Gözlerimi bir çığlık sesiyle açtığımda, saat daha sabahın beşiydi. Yan tarafıma baktığımda Sıla'nın bembeyaz olmuş yüzüyle karşılaştım. Hızlıca yatağımdan doğruldum ve Sıla'nın yanına koştum. Hızlı ve çok sık nefes alıp veriyordu. Belli ki kabus görmüştü. Hemen yatağının ucundaki sürahiden bir bardak su doldurdum ve ona uzattım. Suyu alıp bir dikişte içti. Ben hala ona meraklı gözlerle bakarken konuşmaya başladı:
" İ-iyiyim, s-sadece bir kabus gördüm. Seni de uyandırdım. Özür dilerim."
"Önemli değil.
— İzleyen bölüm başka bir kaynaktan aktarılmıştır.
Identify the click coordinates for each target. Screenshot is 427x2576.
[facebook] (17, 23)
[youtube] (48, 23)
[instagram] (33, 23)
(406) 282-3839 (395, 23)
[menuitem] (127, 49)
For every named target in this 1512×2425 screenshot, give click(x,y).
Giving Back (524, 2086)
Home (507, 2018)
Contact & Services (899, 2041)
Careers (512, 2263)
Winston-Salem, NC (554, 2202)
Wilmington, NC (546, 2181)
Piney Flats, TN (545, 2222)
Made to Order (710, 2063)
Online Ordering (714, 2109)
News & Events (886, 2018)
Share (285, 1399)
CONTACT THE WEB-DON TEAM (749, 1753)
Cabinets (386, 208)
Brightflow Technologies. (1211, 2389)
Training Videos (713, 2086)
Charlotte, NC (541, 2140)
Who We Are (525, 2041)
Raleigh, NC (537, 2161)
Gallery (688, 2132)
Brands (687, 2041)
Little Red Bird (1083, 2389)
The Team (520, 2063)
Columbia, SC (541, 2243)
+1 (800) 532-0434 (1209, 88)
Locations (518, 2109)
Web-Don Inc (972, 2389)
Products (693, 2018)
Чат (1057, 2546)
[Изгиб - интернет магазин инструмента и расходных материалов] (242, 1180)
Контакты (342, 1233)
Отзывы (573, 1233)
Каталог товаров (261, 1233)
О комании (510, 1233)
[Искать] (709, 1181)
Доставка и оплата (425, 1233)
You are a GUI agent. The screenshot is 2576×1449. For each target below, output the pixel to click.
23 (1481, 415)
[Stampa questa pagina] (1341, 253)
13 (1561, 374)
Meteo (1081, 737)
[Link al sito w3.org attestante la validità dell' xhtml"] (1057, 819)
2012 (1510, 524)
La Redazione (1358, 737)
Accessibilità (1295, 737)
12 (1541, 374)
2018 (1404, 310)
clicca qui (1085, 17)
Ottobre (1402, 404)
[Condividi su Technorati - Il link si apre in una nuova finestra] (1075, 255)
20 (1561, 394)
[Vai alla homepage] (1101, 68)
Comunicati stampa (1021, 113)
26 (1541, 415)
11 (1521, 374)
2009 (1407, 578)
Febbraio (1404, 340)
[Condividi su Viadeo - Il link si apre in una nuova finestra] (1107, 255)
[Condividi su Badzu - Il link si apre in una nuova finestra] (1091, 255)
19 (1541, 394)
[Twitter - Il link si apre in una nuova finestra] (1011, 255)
Konuşmak ister misin?"
Bunu söyledikten sonra bir kaç dakika sustu ve en sonunda konuşmaya devam etti:
"Galiba annemi özledim..." Bunu o kadar içten söylemişti ki üzülmüştüm.
"Seni çok iyi anlıyorum, bende annemi çok özlüyorum. Anneni mi gördün?" dedim.
"Evet..." dedi sadece ve başka da bir şey söylemedi. Sonrasında konuşmak istemediğini anladım ve son kez:
"Eğer bir ihtiyacın olursa beni uyandır. Çekinme..." dedim. Başını 'tamam' anlamında salladı. Sonra bende yatağa geri döndüm. Saat daha çok erkendi ve çok uykum vardı. Bu nedenle çabucak uykuya daldım.
Bir kaç saat daha uyuduktan sonra o nefret ettiğim alarmın sesiyle tekrardan uyandım. Yavaşça kalkıp her zaman yaptığım rutin işlerimi hallettim ve ısıtıcıya su koydum. Su ısınırken o sırada hala uyumakta olan Sıla'yı uyandırmaya karar verdim. Yanına gittim ve korkmaması için sakince "Sıla, derse geç kalacaksın hadi uyan bir an önce hazırlan." dedim. Bir kaç kez kıpırdandıktan sonra benim aksime oldukça hızlı bir şekilde kendine geldi.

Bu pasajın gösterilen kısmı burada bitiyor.